**Exercise materials**
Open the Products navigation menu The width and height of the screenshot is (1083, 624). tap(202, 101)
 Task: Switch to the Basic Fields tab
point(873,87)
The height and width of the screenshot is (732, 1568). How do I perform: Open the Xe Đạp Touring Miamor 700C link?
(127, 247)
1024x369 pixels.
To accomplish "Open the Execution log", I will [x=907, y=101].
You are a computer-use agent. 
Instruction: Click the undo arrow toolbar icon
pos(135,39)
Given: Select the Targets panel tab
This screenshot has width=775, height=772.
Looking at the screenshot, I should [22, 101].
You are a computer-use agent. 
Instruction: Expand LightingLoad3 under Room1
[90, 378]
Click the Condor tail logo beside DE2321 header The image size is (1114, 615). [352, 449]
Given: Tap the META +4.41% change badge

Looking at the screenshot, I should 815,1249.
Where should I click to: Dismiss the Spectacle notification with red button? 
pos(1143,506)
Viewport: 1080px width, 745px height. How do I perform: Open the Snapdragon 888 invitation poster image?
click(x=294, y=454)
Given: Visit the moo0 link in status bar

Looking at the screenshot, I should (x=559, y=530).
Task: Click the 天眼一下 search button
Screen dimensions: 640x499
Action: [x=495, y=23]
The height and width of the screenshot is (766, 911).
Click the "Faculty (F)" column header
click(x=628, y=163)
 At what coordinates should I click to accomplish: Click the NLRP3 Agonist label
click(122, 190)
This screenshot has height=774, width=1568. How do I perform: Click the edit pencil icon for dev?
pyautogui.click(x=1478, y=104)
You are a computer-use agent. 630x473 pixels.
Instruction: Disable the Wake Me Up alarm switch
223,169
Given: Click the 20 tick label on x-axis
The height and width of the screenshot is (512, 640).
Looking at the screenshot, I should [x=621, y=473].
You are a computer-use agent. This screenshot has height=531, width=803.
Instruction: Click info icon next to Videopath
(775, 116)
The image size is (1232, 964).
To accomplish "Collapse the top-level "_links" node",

**Work request**
Write out all the data again, exactly as it appears.

**Completed task**
Open the Products navigation menu The width and height of the screenshot is (1083, 624). tap(202, 101)
 Task: Switch to the Basic Fields tab
point(873,87)
The height and width of the screenshot is (732, 1568). How do I perform: Open the Xe Đạp Touring Miamor 700C link?
(127, 247)
1024x369 pixels.
To accomplish "Open the Execution log", I will [x=907, y=101].
You are a computer-use agent. 
Instruction: Click the undo arrow toolbar icon
pos(135,39)
Given: Select the Targets panel tab
This screenshot has width=775, height=772.
Looking at the screenshot, I should [22, 101].
You are a computer-use agent. 
Instruction: Expand LightingLoad3 under Room1
[90, 378]
Click the Condor tail logo beside DE2321 header The image size is (1114, 615). [352, 449]
Given: Tap the META +4.41% change badge

Looking at the screenshot, I should 815,1249.
Where should I click to: Dismiss the Spectacle notification with red button? 
pos(1143,506)
Viewport: 1080px width, 745px height. How do I perform: Open the Snapdragon 888 invitation poster image?
click(x=294, y=454)
Given: Visit the moo0 link in status bar

Looking at the screenshot, I should (x=559, y=530).
Task: Click the 天眼一下 search button
Screen dimensions: 640x499
Action: [x=495, y=23]
The height and width of the screenshot is (766, 911).
Click the "Faculty (F)" column header
click(x=628, y=163)
 At what coordinates should I click to accomplish: Click the NLRP3 Agonist label
click(122, 190)
This screenshot has height=774, width=1568. How do I perform: Click the edit pencil icon for dev?
pyautogui.click(x=1478, y=104)
You are a computer-use agent. 630x473 pixels.
Instruction: Disable the Wake Me Up alarm switch
223,169
Given: Click the 20 tick label on x-axis
The height and width of the screenshot is (512, 640).
Looking at the screenshot, I should [x=621, y=473].
You are a computer-use agent. This screenshot has height=531, width=803.
Instruction: Click info icon next to Videopath
(775, 116)
The image size is (1232, 964).
To accomplish "Collapse the top-level "_links" node",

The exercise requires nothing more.